I guess for now I can just pass in a vmas array for
get_user_pages_longeterm() and then iterate those and check for
vma->vm_file. If it's set, then we fail the buffer registration.

And then drop the set_page_dirty() on release, we don't need that.
Jens Axboe Jan. 16, 2019, 10:21 p.m. UTC | #5
On 1/16/19 3:09 PM, Dave Chinner wrote:
> On Wed, Jan 16, 2019 at 02:20:53PM -0700, Jens Axboe wrote:
>> On 1/16/19 1:53 PM, Dave Chinner wrote:
>>> On Wed, Jan 16, 2019 at 10:50:00AM -0700, Jens Axboe wrote:
>>>> If we have fixed user buffers, we can map them into the kernel when we
>>>> setup the io_context. That avoids the need to do get_user_pages() for
>>>> each and every IO.
>>> .....
>>>> +			return -ENOMEM;
>>>> +	} while (atomic_long_cmpxchg(&ctx->user->locked_vm, cur_pages,
>>>> +					new_pages) != cur_pages);
>>>> +
>>>> +	return 0;
>>>> +}
>>>> +
>>>> +static int io_sqe_buffer_unregister(struct io_ring_ctx *ctx)
>>>> +{
>>>> +	int i, j;
>>>> +
>>>> +	if (!ctx->user_bufs)
>>>> +		return -EINVAL;
>>>> +
>>>> +	for (i = 0; i < ctx->sq_entries; i++) {
>>>> +		struct io_mapped_ubuf *imu = &ctx->user_bufs[i];
>>>> +
>>>> +		for (j = 0; j < imu->nr_bvecs; j++) {
>>>> +			set_page_dirty_lock(imu->bvec[j].bv_page);
>>>> +			put_page(imu->bvec[j].bv_page);
>>>> +		}
>>>
>>> Hmmm, so we call set_page_dirty() when the gup reference is dropped...

> **REQUIREMENTS**
1. For each statement about the buffer registration discussion, answer yes or no and quote the words that decide it. (a) The function io_sqe_buffer_unregister returns -EINVAL when ctx->user_bufs is not set. (b) The writer of the opening lines intends to keep the set_page_dirty() call on release. (c) Buffer registration fails if vma->vm_file is set.
2. Translate this sentence from the buffer registration discussion into Spanish: "And then drop the set_page_dirty() on release, we don't need that."
The lines after this discussion play no part in what is asked here.

> **DATA SECTION**
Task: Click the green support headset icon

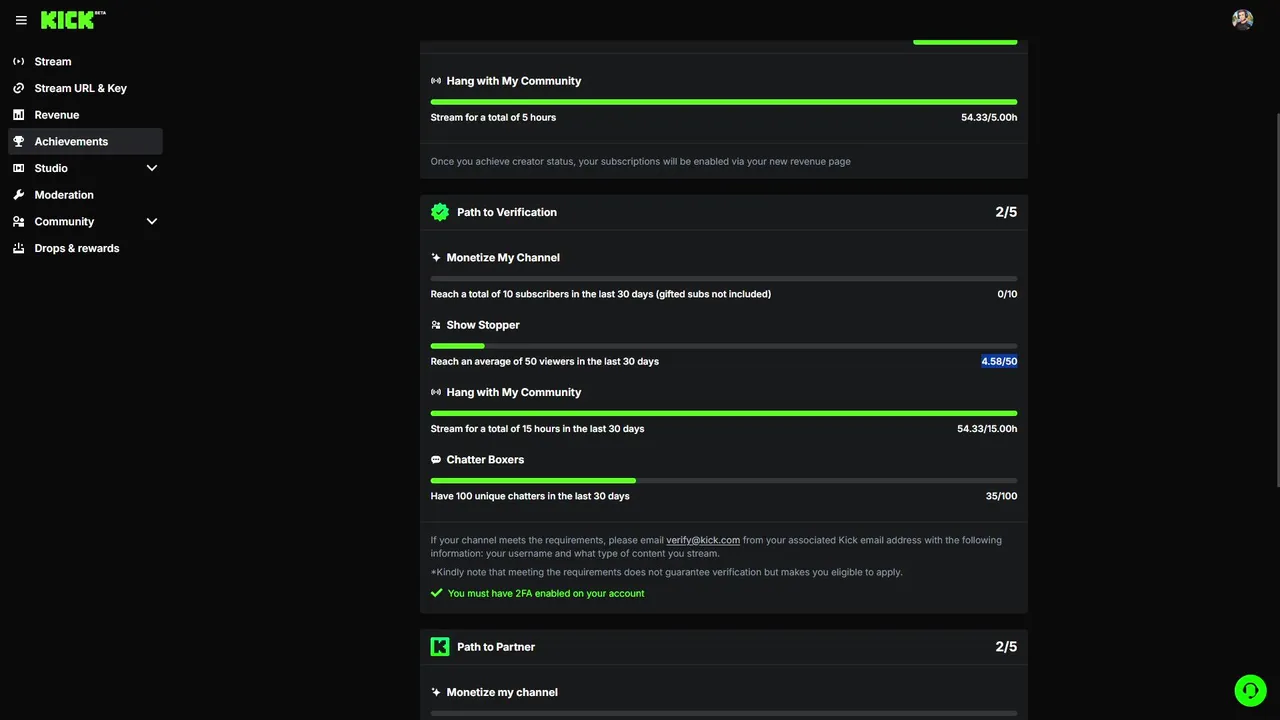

> **TASK-BY-TASK SOLUTIONS**
1.
(a) Yes: "if (!ctx->user_bufs)" followed by "return -EINVAL;"
(b) No: "And then drop the set_page_dirty() on release, we don't need that."
(c) Yes: "If it's set, then we fail the buffer registration."

2. Y luego elimina set_page_dirty() en la liberación, no lo necesitamos.